··· Stored data ···

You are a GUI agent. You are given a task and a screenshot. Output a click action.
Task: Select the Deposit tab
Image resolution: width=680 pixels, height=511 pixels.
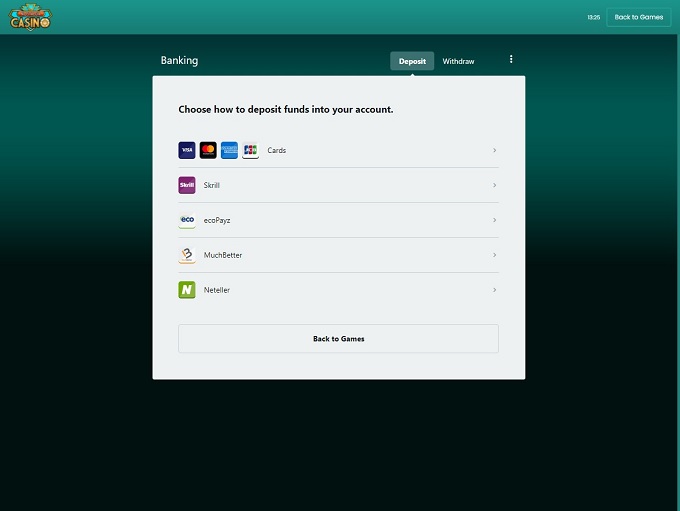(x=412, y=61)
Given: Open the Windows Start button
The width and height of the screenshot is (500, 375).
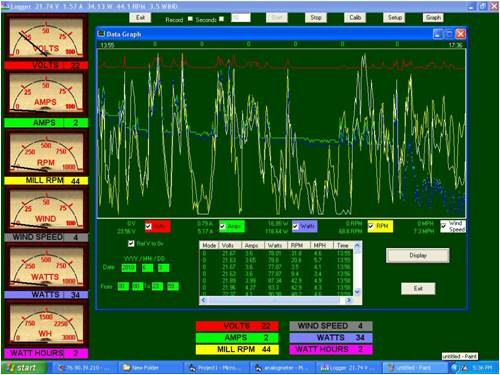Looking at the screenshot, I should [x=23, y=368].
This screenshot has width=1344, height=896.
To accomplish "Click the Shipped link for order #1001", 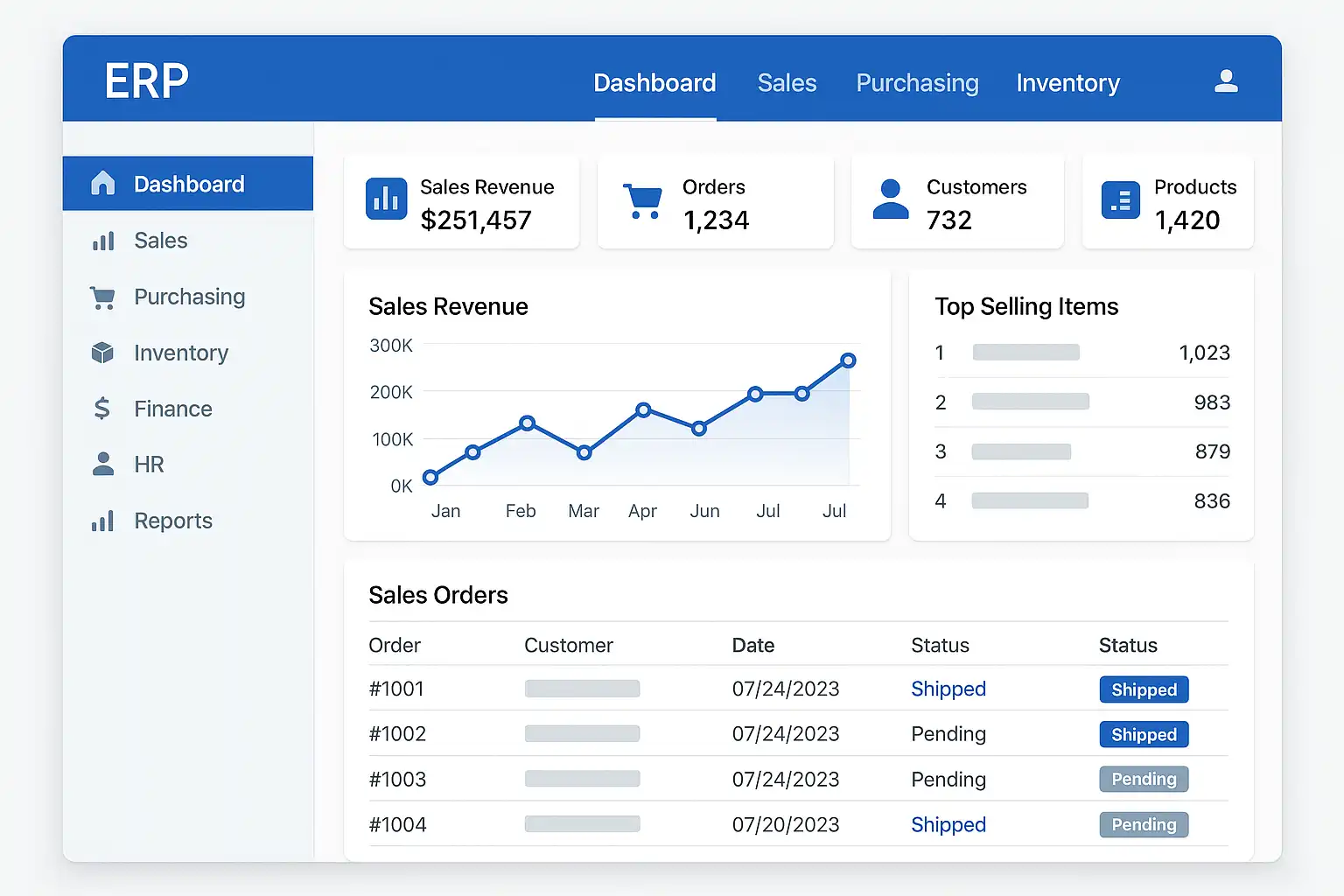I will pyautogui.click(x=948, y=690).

···
··· Stored data ···

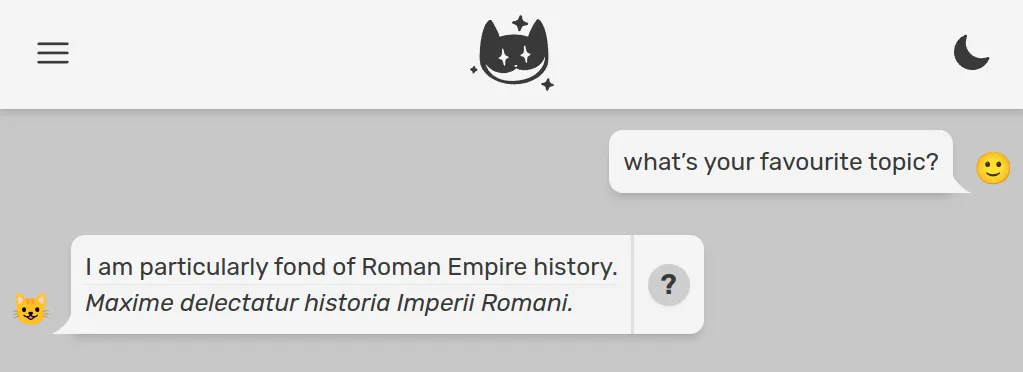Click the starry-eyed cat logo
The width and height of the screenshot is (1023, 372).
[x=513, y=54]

···

## Work required
Among the entries above, find the line with "You are a GUI" and repeat exactly from there through the line with "This screenshot has width=1344, height=896.", leaving out the pictures.

## Solution for this problem
You are a GUI agent. You are given a task and a screenshot. Output a click action.
Task: Select the Deposit tab
Image resolution: width=680 pixels, height=511 pixels.
(x=412, y=61)
Given: Open the Windows Start button
The width and height of the screenshot is (500, 375).
Looking at the screenshot, I should [x=23, y=368].
This screenshot has width=1344, height=896.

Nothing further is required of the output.